Еще учил он, чтобы писатель оставался равнодушным к радостям и огорчениям своих героев. «В одной хорошей повести, – рассказывал он, – я прочел описание приморского ресторана в большом городе. И сразу видно, что автору в диковинку и эта музыка, и электрический свет, и розы в петлицах, и что он сам любуется на них. Так – нехорошо. Нужно стоять вне этих вещей, и хотя знать их хорошо, до мелочи, но глядеть на них как бы с презрением, сверху вниз. И выйдет верно».

VIII

Сын Альфонса Додэ в своих воспоминаниях об отце упоминает о том, что этот талантливый французский писатель полушутя называл себя «продавцом счастья». К нему постоянно обращались люди разных положений за советом и за помощью, приходили со своими огорчениями и заботами, и он, уже прикованный к креслу неизлечимой, мучительной болезнью, находил в себе достаточно мужества, терпения и любви к человеку, чтобы войти душой в чужое горе, утешить, успокоить и ободрить.

Чехов, конечно, по своей необычайной скромности и по отвращению к фразе, никогда не сказал бы о себе ничего подобного, но как часто приходилось ему выслушивать тяжелые исповеди, помогать словом и делом, протягивать падающему свою нежную и твердую руку. В своей удивительной объективности стоя выше частных горестей и радостей, он все знал и видел. Но ничто личное не мешало его проникновению. Он мог быть добрым и щедрым не любя, ласковым и участливым – без привязанности, благодетелем – не рассчитывая на благодарность. И в этих чертах, которые всегда оставались неясными для его окружающих, кроется, может быть, главная разгадка его личности.

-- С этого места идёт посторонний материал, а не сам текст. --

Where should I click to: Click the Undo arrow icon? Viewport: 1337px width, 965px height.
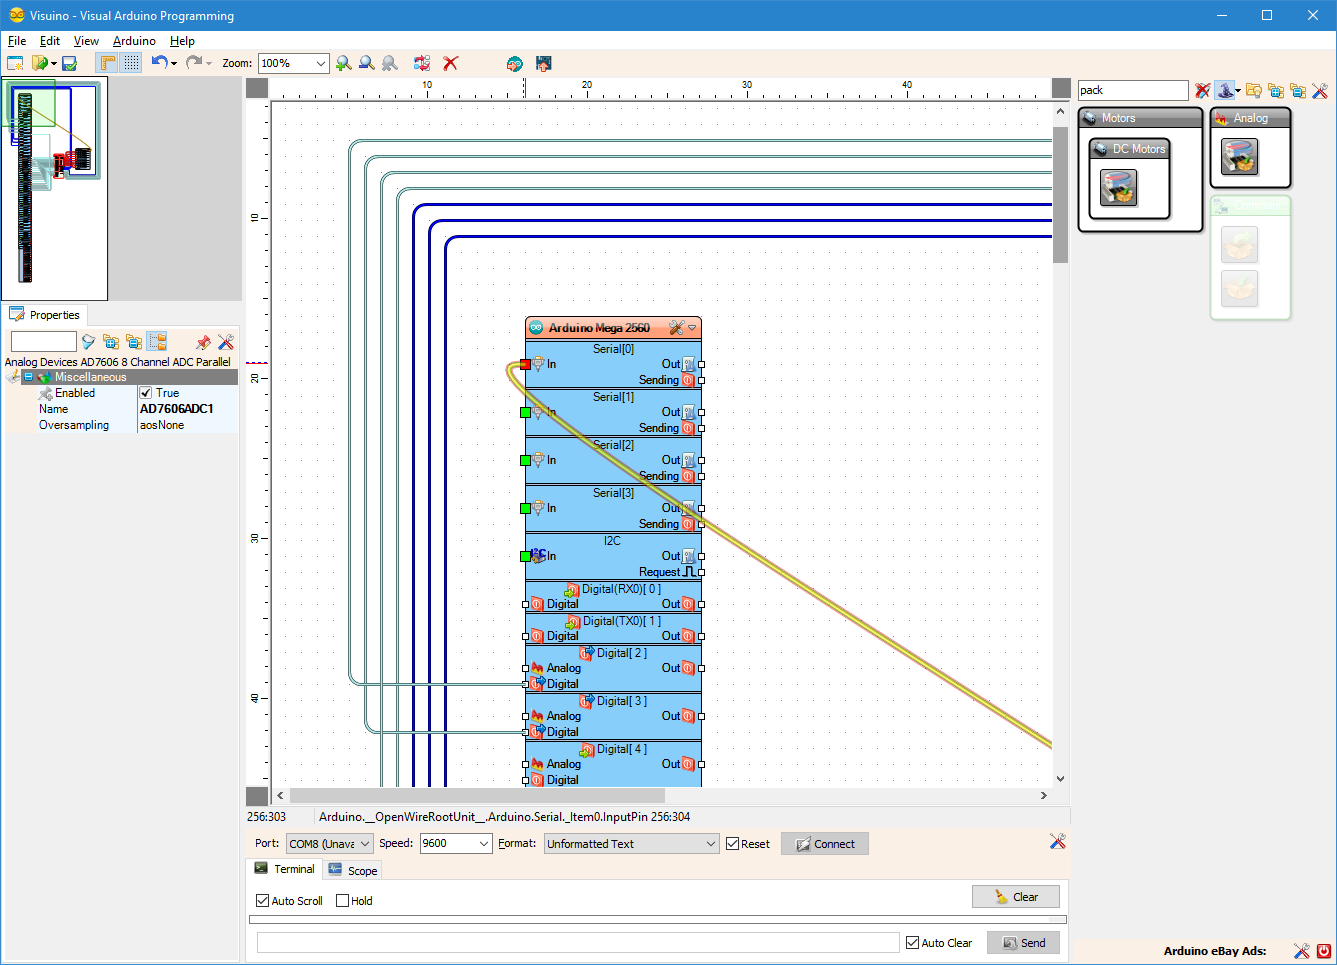point(160,62)
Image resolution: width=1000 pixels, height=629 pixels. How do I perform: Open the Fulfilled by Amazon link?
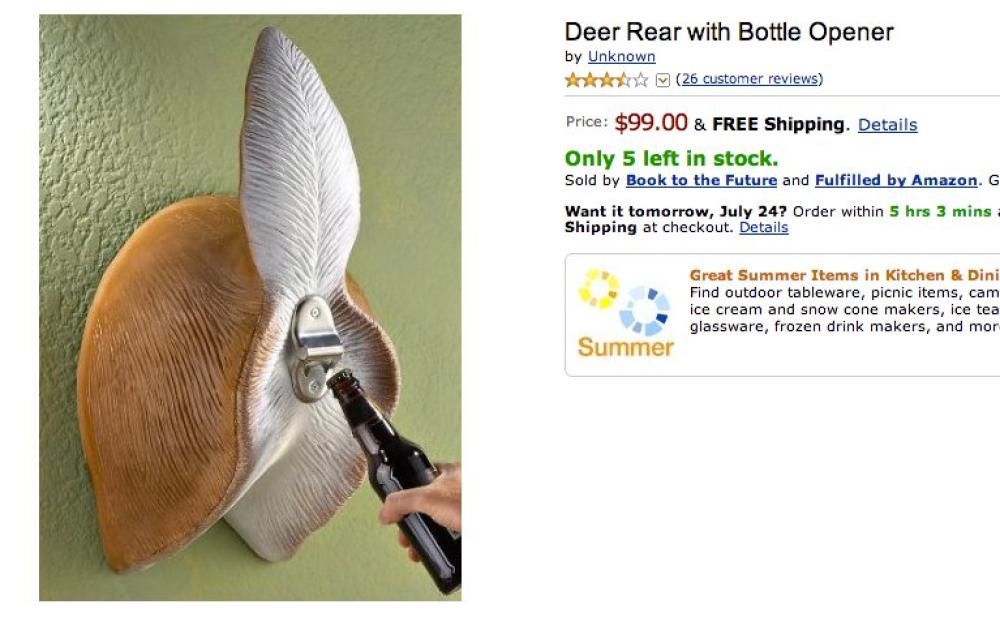[x=896, y=180]
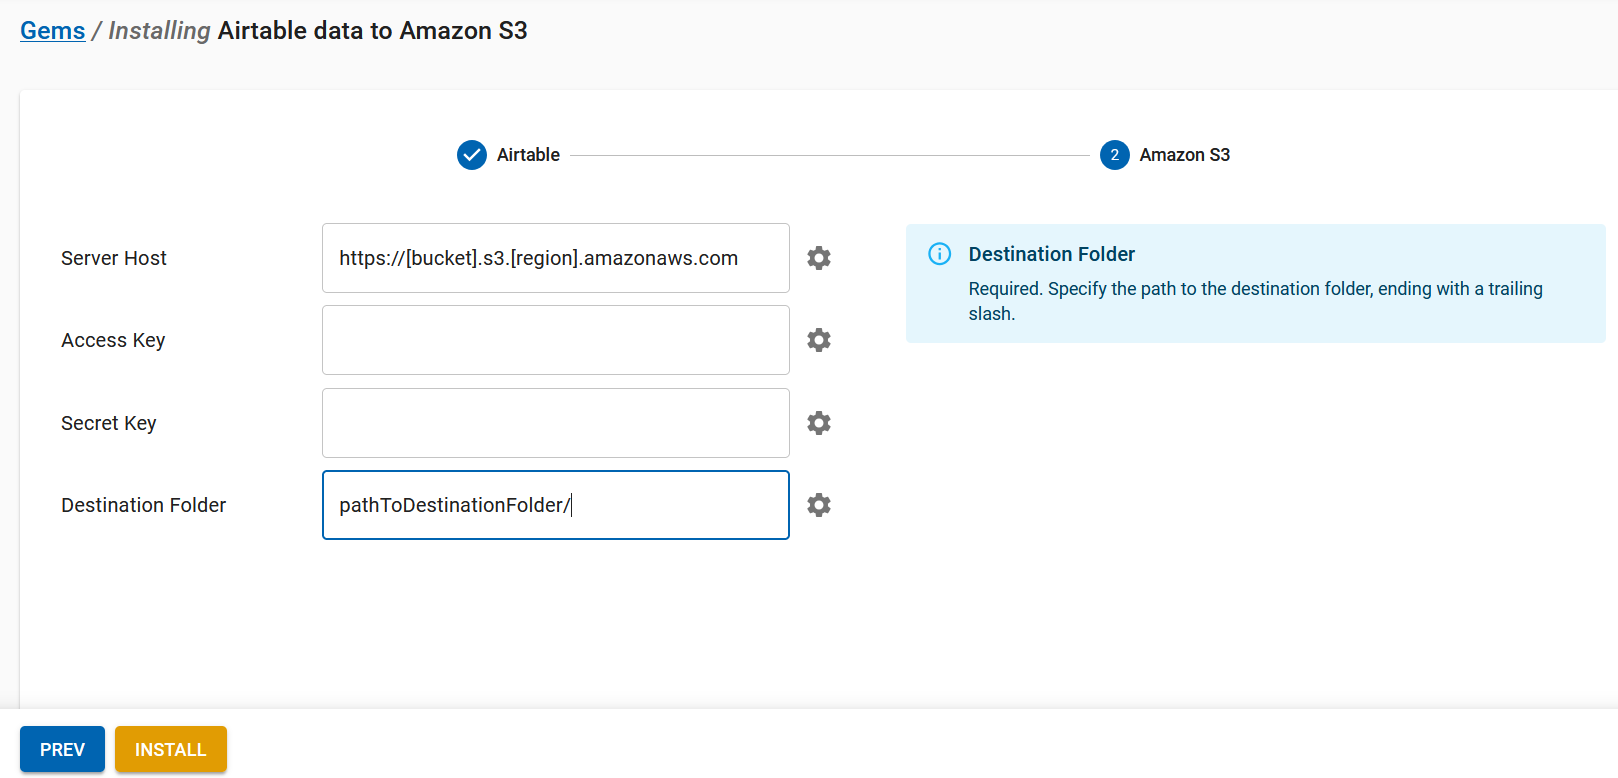Click the info icon in help panel
Screen dimensions: 1618x778
pos(940,254)
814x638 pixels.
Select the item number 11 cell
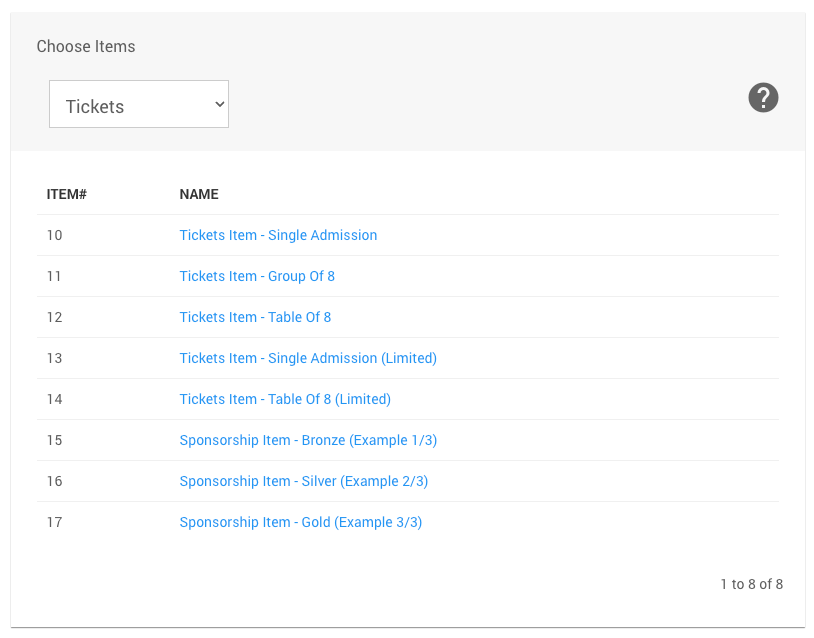pyautogui.click(x=55, y=276)
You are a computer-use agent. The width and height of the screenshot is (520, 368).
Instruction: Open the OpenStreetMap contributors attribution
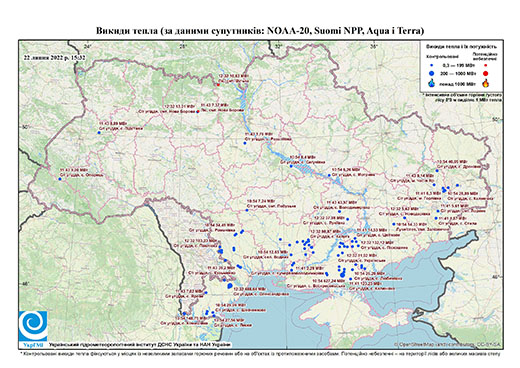click(x=448, y=345)
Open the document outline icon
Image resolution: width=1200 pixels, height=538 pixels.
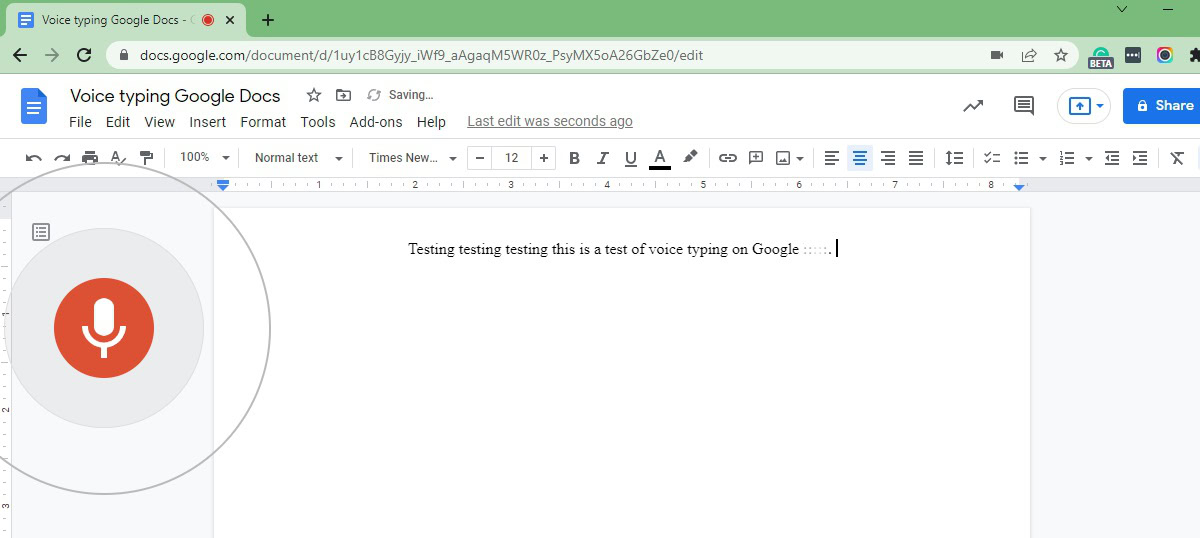pyautogui.click(x=41, y=232)

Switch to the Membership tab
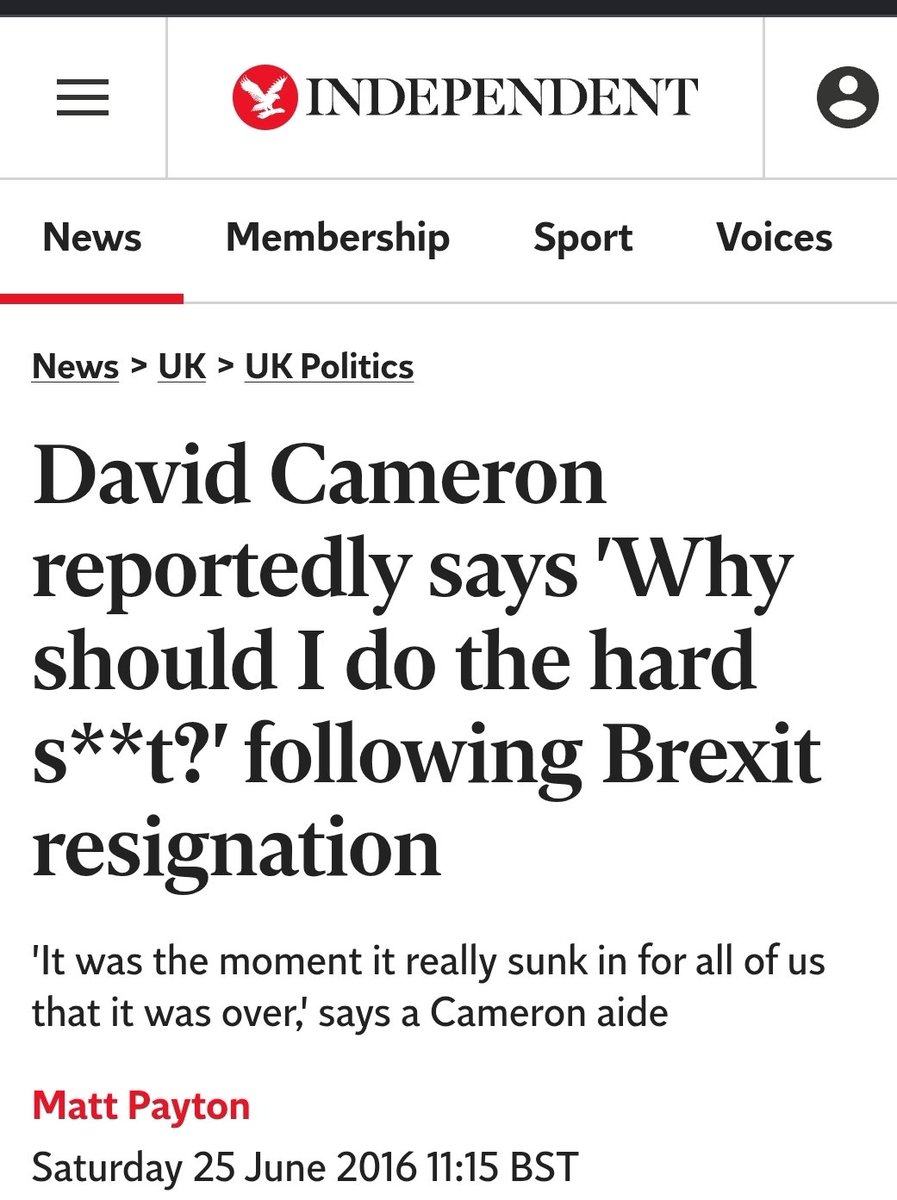tap(338, 238)
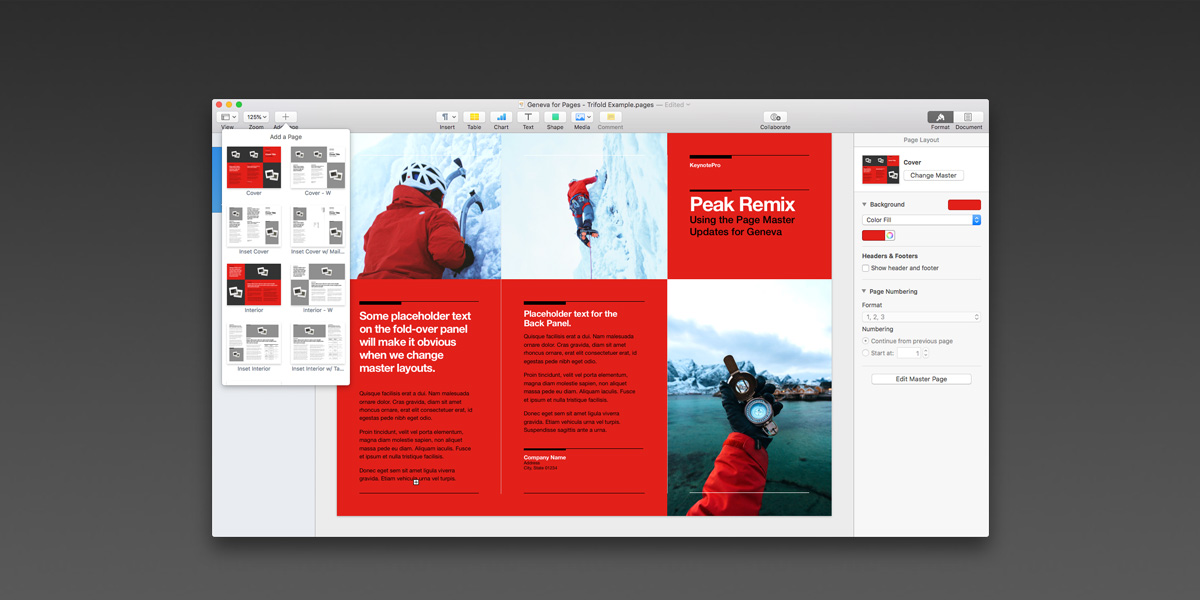The height and width of the screenshot is (600, 1200).
Task: Select the Start at radio button
Action: coord(866,353)
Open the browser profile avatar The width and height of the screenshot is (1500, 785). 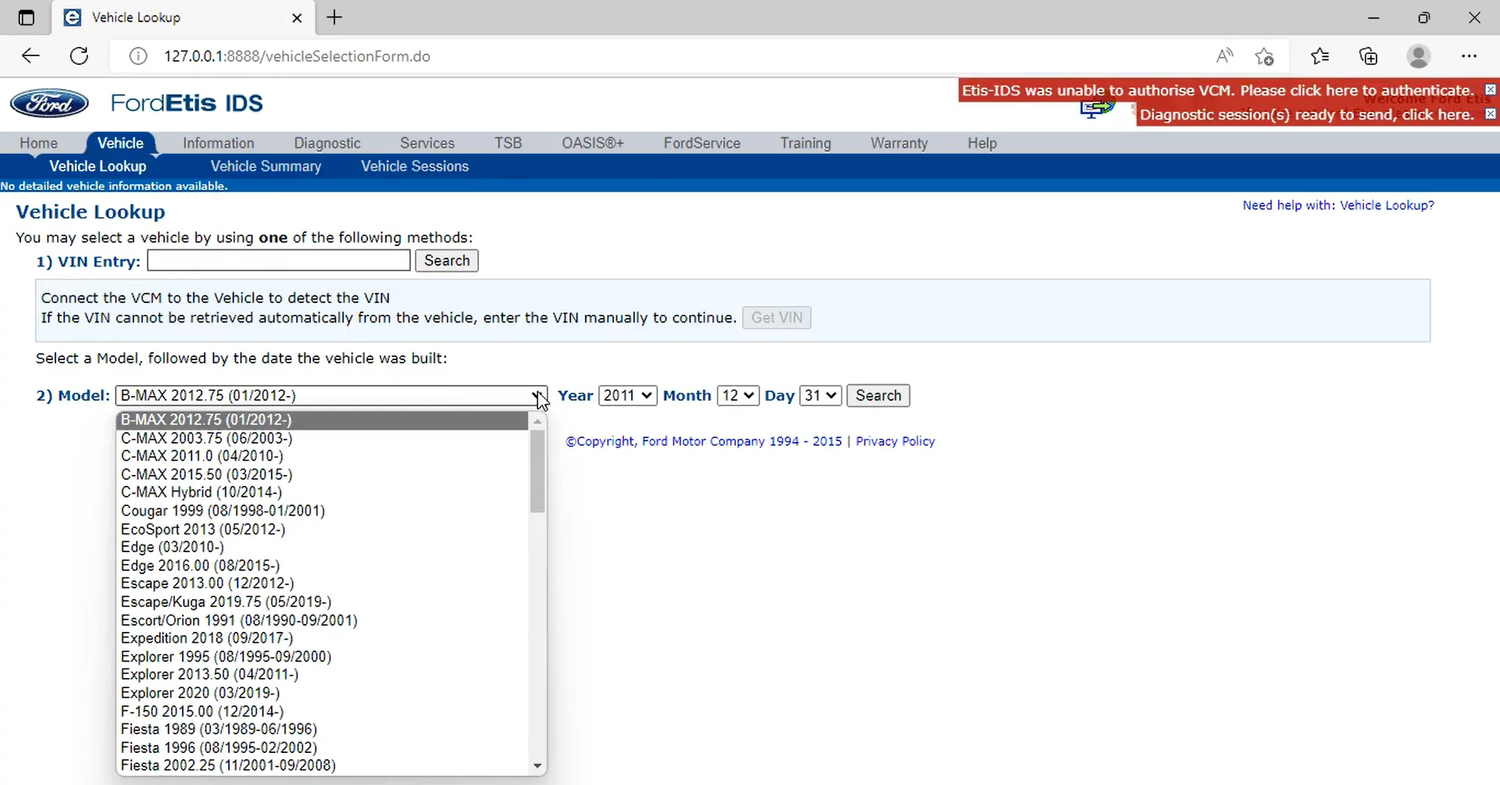click(x=1418, y=56)
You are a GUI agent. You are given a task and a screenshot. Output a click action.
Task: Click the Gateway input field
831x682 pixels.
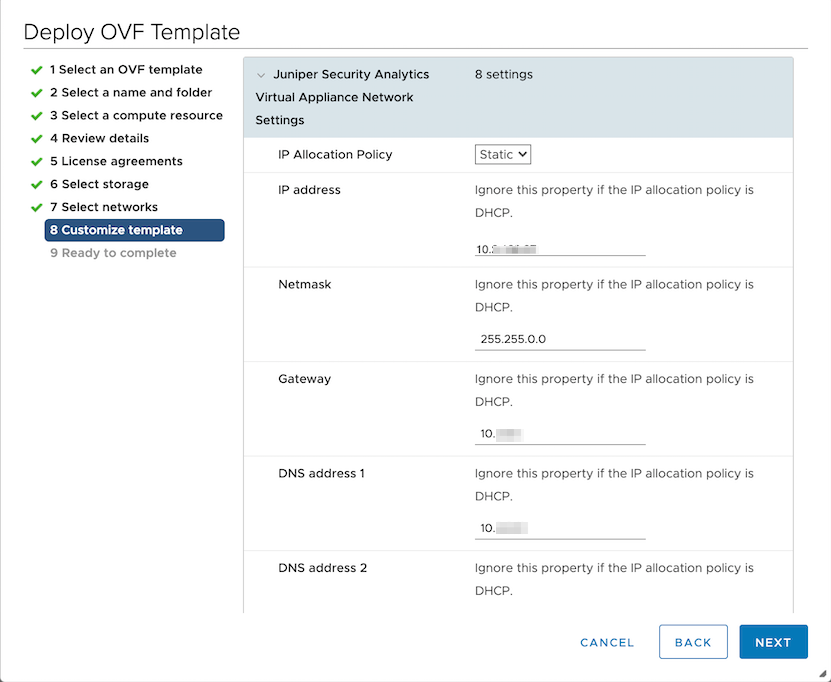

Пользуясь позволением одного моего друга, я приведу коротенький отрывок из чеховского письма. Дело в том, что этот человек переживал большую тревогу во время первой беременности горячо любимой жены и, по правде сказать, порядочно докучал А. П. своей болью. И вот Чехов однажды написал ему:

«Скажите вашей жене, чтобы не беспокоилась, все обойдется благополучно. Роды будут продолжаться часов двадцать, а потом наступит блаженнейшее состояние, когда она будет улыбаться, а вам будет хотеться плакать от умиления. Двадцать часов – это обыкновенный maximum для первых родов».

Какое тонкое внимание к чужой тревоге слышится в этих немногих, простых строчках. Но еще характернее то, что, когда впоследствии, уже сделавшись счастливым отцом, этот мой приятель спросил, вспомнив о письме, откуда Чехов так хорошо знает эти чувства, А. П. ответил спокойно, даже равнодушно:

– Да ведь когда я жил в деревне, мне же постоянно приходилось принимать у баб. Все равно – и там такая же радость.

Если бы Чехов не был таким замечательным писателем, он был бы прекрасным врачом. Доктора, приглашавшие его изредка на консультации, отзывались о нем, как о чрезвычайно вдумчивом наблюдателе и находчивом, проницательном диагносте. Да и не было бы ничего удивительного в том, если бы его диагноз оказался совершеннее и глубже диагноза, поставленного какой-нибудь модной знаменитостью. Он видел и слышал в человеке – в его лице, голосе и походке – то, что было скрыто от других, что не поддавалось, ускользало от глаза среднего наблюдателя.

Сам он предпочитал советовать, в тех редких случаях, когда к нему обращались, средства испытанные, простые, по преимуществу домашние. Между прочим, чрезвычайно удачно лечил он детей.

Верил он в медицину твердо и крепко, ничто не могло пошатнуть этой веры. Помню я, как однажды он рассердился, когда кто-то начал свысока третировать медицину по роману Золя «Доктор Паскаль».

– Золя ваш ничего не понимает и все выдумывает у себя в кабинете, – сказал он, волнуясь и покашливая. – Пусть бы он поехал и посмотрел, как работают наши земские врачи и что они делают для народа.

И кто же не знает, какими симпатичными чертами, с какой любовью сквозь внешнюю жесткость и как часто описывал он этих чудных тружеников, этих неизвестных и незаметных героев, сознательно осуждающих свои имена на забвение? Описывал, даже не щадя их.